## Assignment
Starting at the line that contains "0 ks / 0 Kč [košík] (1032, 210)", please transcribe every line through the end of the entries, exactly and with no pictures.
== Records shown
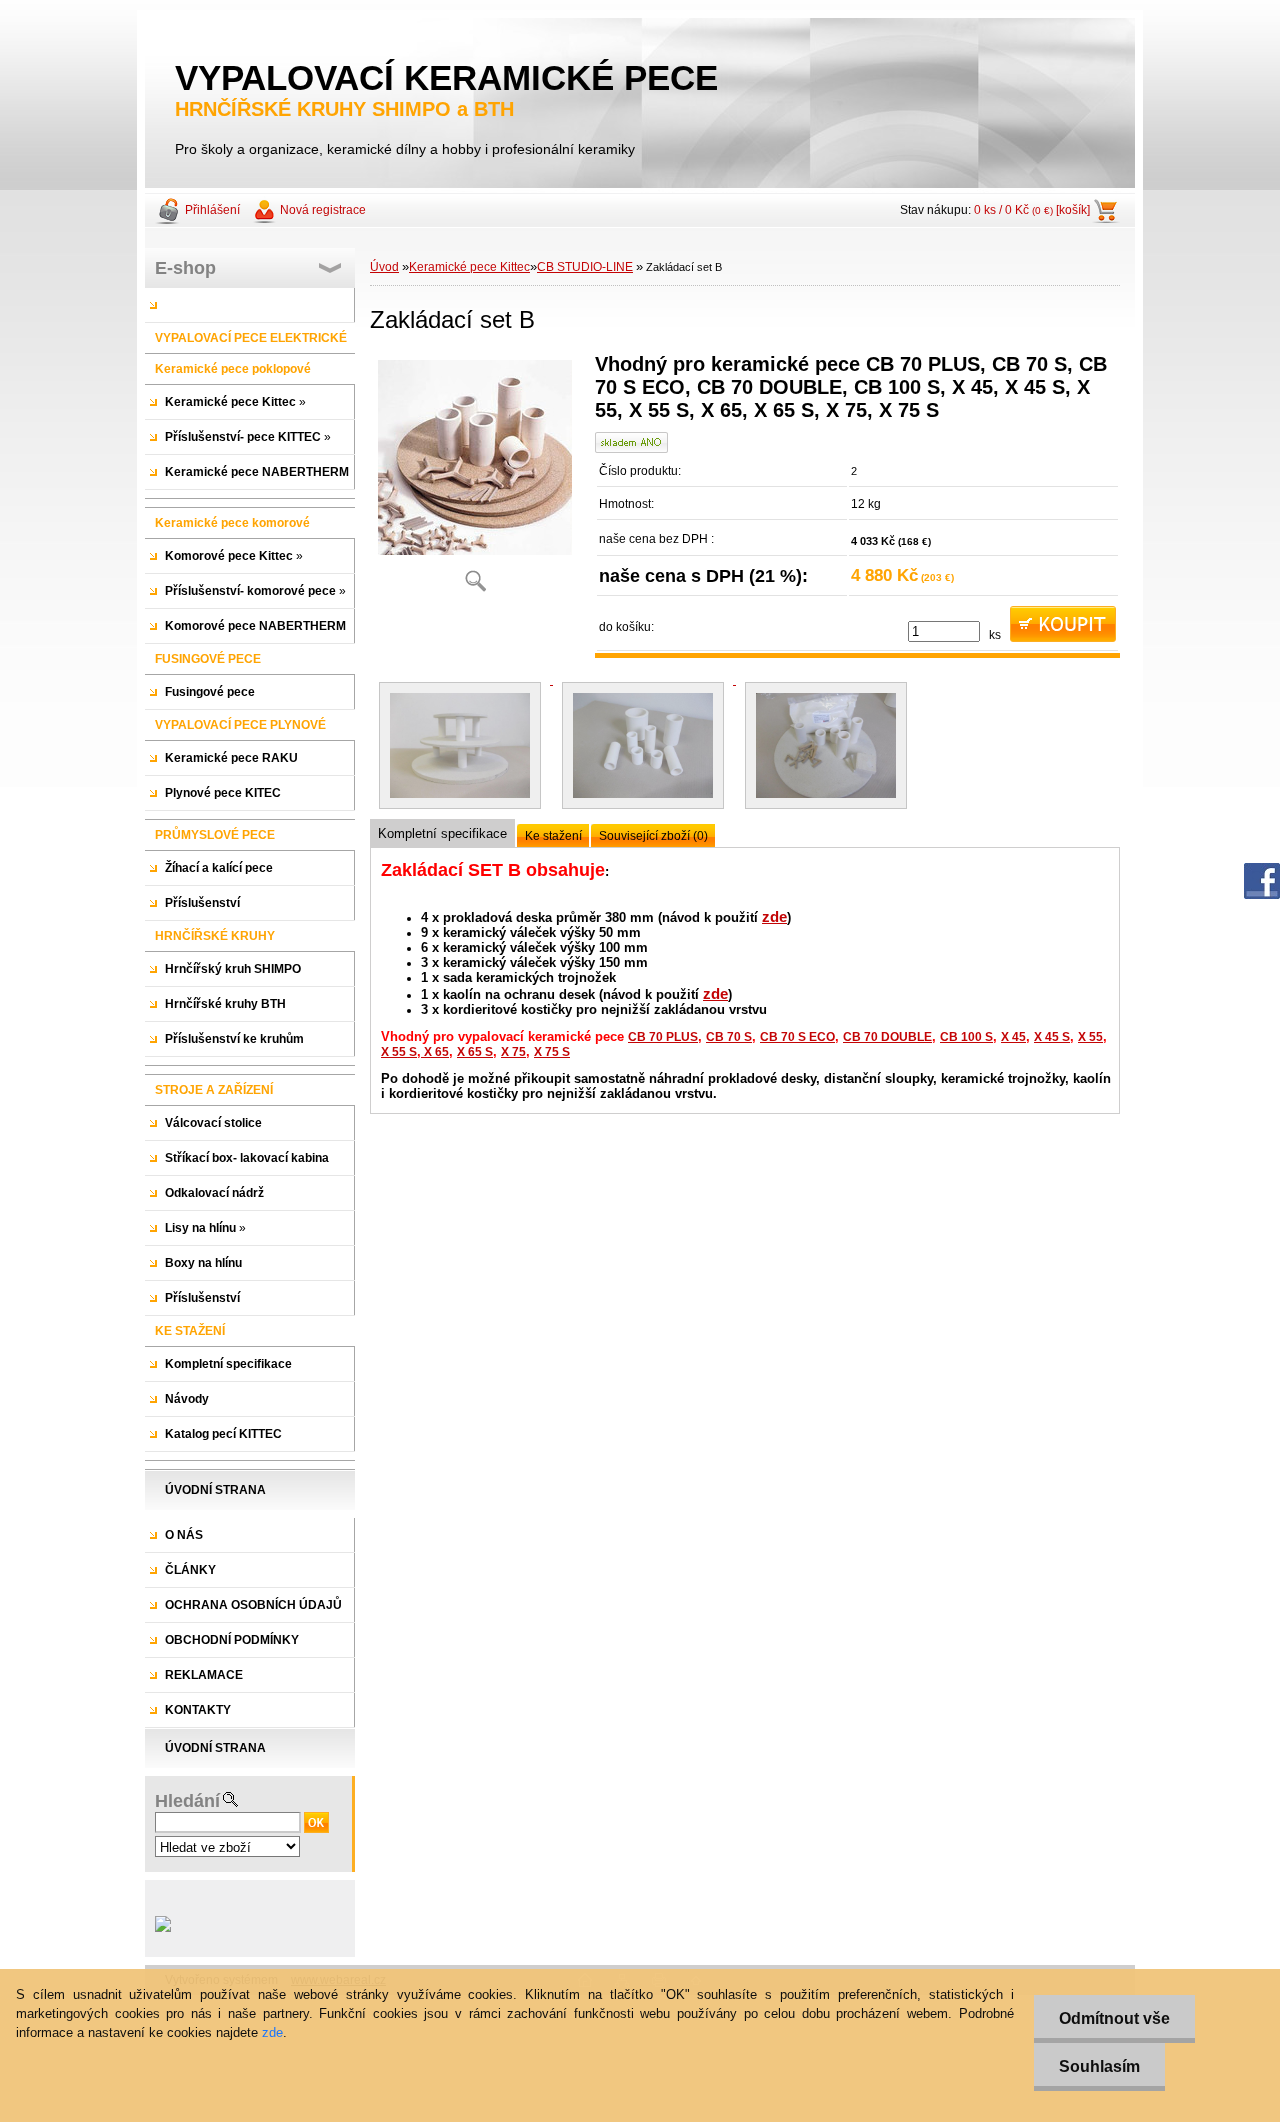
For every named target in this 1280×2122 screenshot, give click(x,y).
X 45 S (1052, 1037)
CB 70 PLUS (663, 1037)
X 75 (513, 1052)
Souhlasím (1099, 2066)
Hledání (187, 1801)
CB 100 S (966, 1037)
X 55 (1090, 1037)
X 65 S (475, 1052)
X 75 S (552, 1052)
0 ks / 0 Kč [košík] (1032, 210)
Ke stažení (553, 836)
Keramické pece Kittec (469, 267)
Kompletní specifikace (442, 833)
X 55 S (399, 1052)
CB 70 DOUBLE (887, 1037)
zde (774, 916)
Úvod (384, 267)
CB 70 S (729, 1037)
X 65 (435, 1052)
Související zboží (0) (653, 836)
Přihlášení (212, 210)
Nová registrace (323, 210)
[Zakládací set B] (475, 479)
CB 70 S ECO (797, 1037)
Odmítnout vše (1114, 2018)
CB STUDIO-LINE (585, 267)
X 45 (1013, 1037)
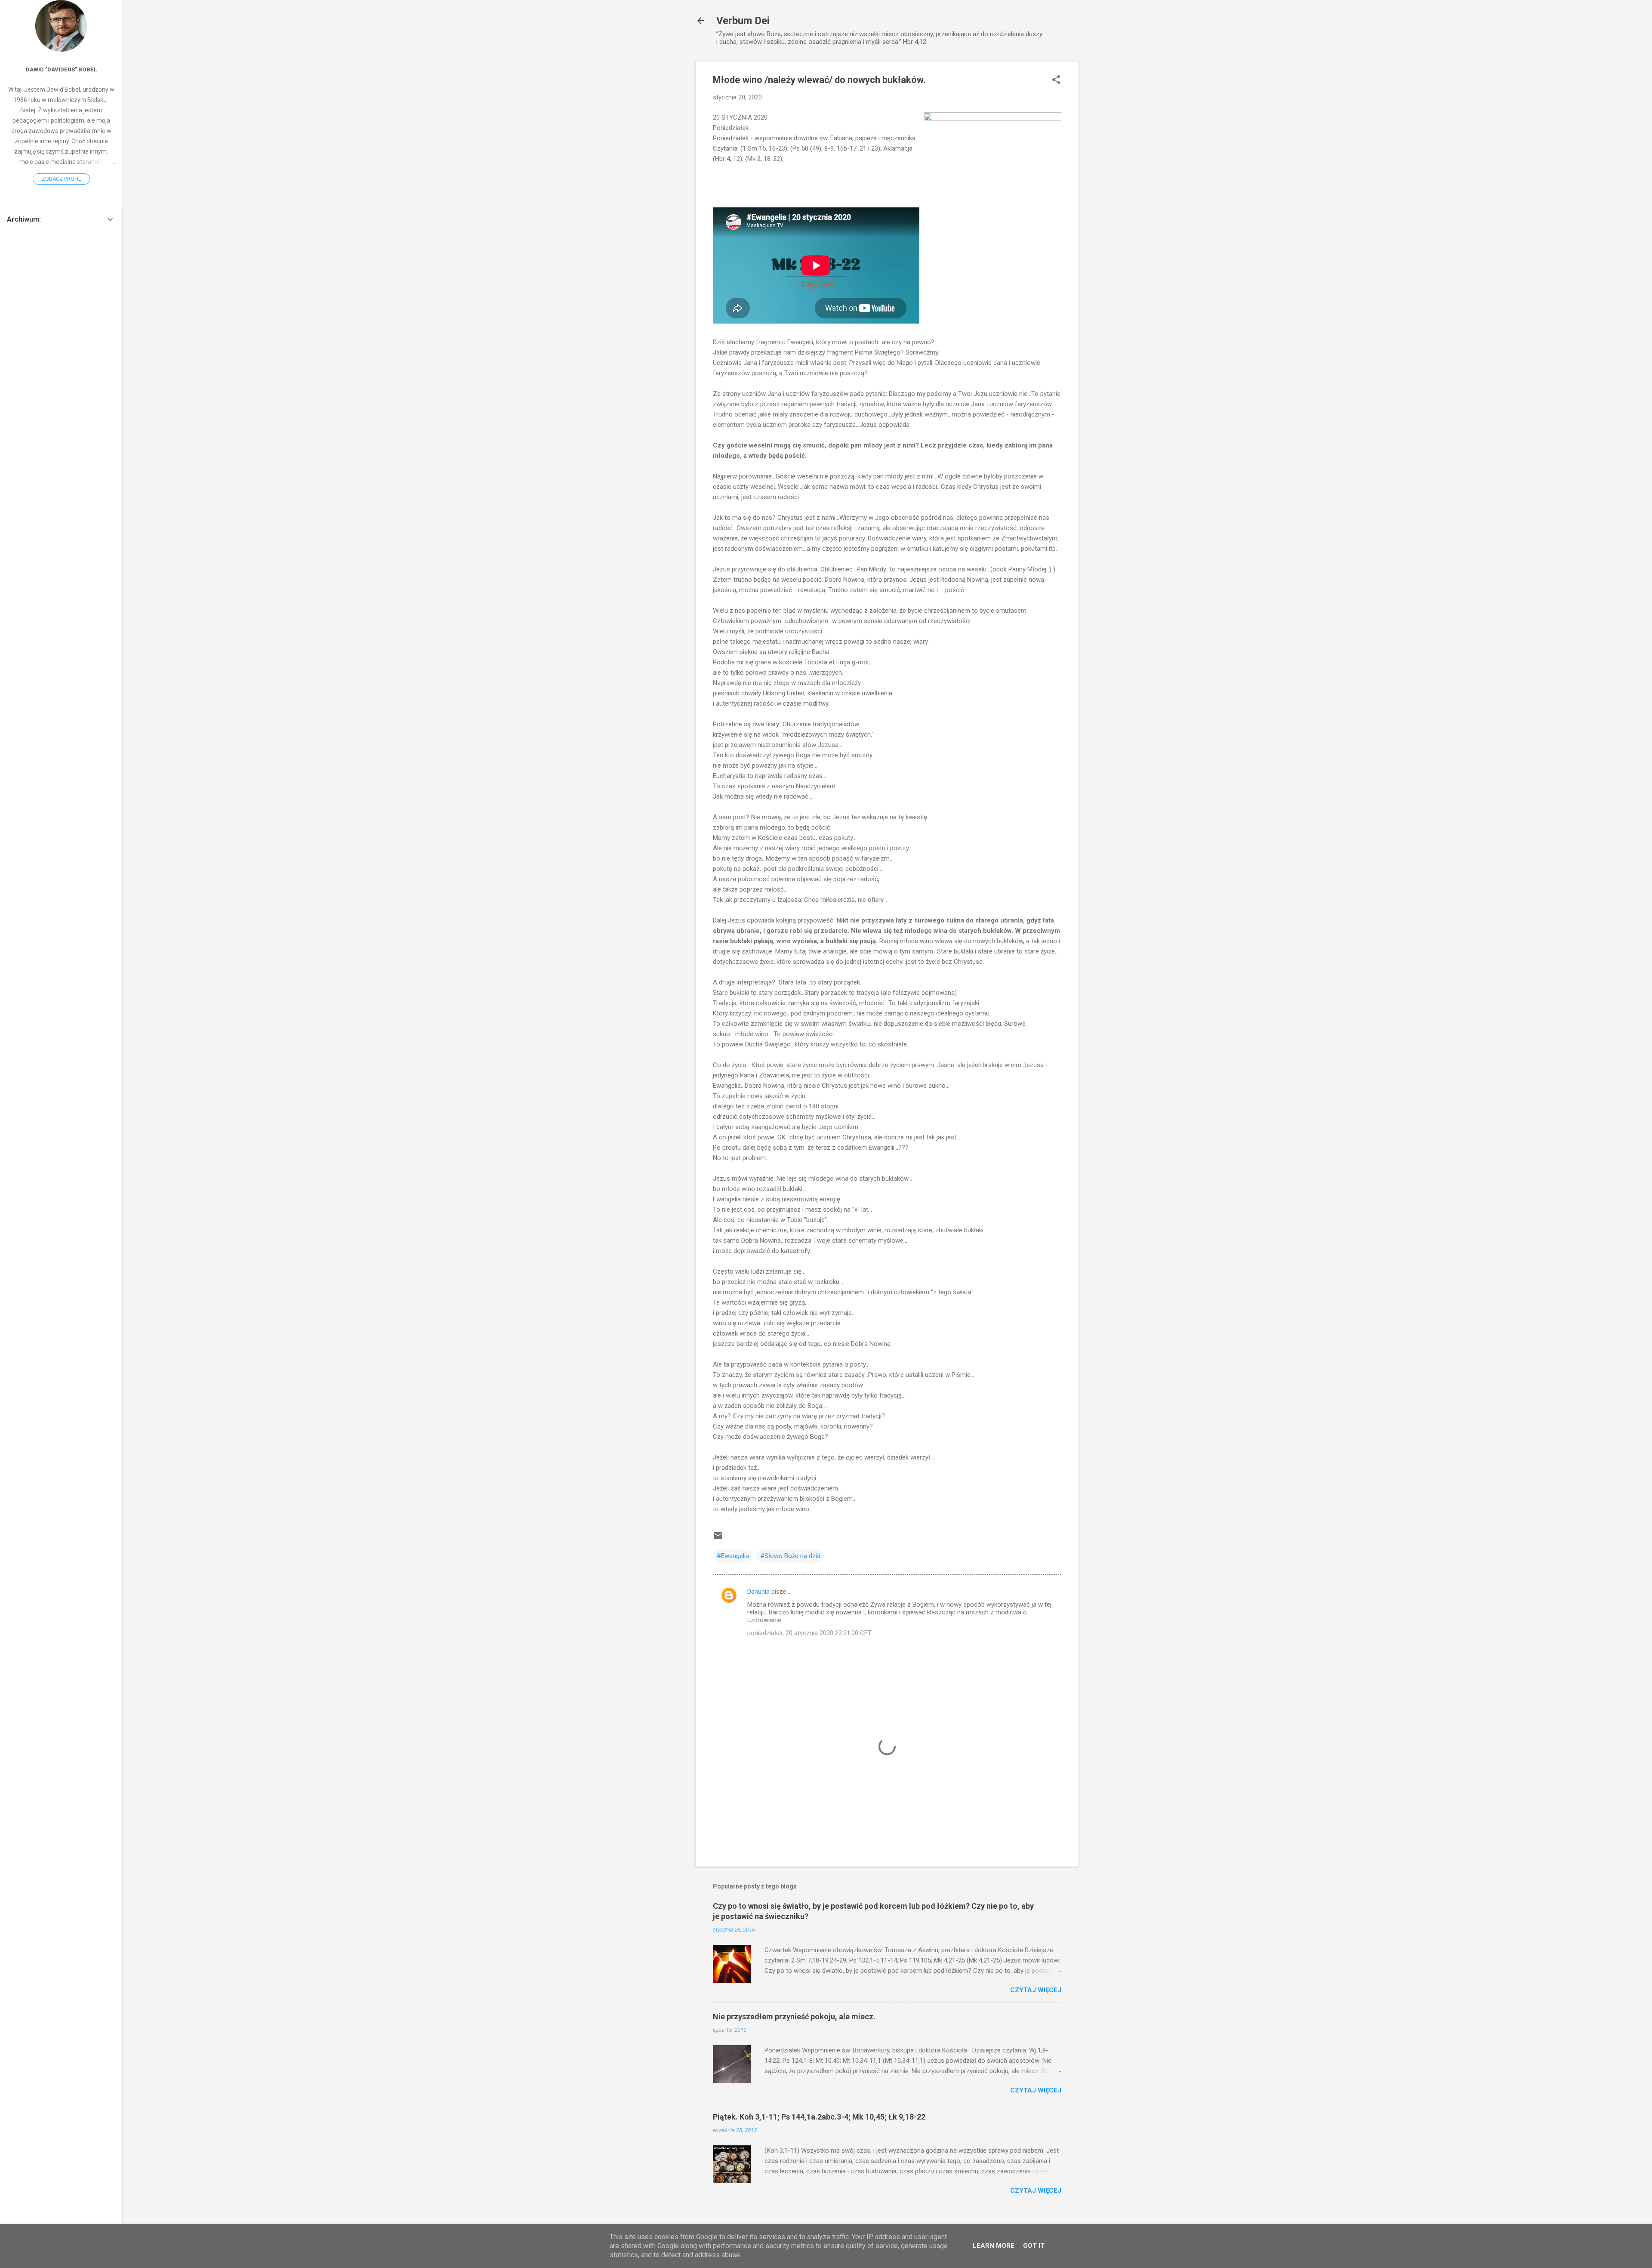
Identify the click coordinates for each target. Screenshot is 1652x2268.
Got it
====
## Result of the exercise
0 ks / 0 Kč [košík] (1032, 210)
Ke stažení (553, 836)
Keramické pece Kittec (469, 267)
Kompletní specifikace (442, 833)
X 55 S (399, 1052)
CB 70 DOUBLE (887, 1037)
zde (774, 916)
Úvod (384, 267)
CB 70 S (729, 1037)
X 65 (435, 1052)
Související zboží (0) (653, 836)
Přihlášení (212, 210)
Nová registrace (323, 210)
[Zakládací set B] (475, 479)
CB 70 S ECO (797, 1037)
Odmítnout vše (1114, 2018)
CB STUDIO-LINE (585, 267)
X 45 (1013, 1037)
Identify the click coordinates for each target. Screenshot is 1652x2268.
Got it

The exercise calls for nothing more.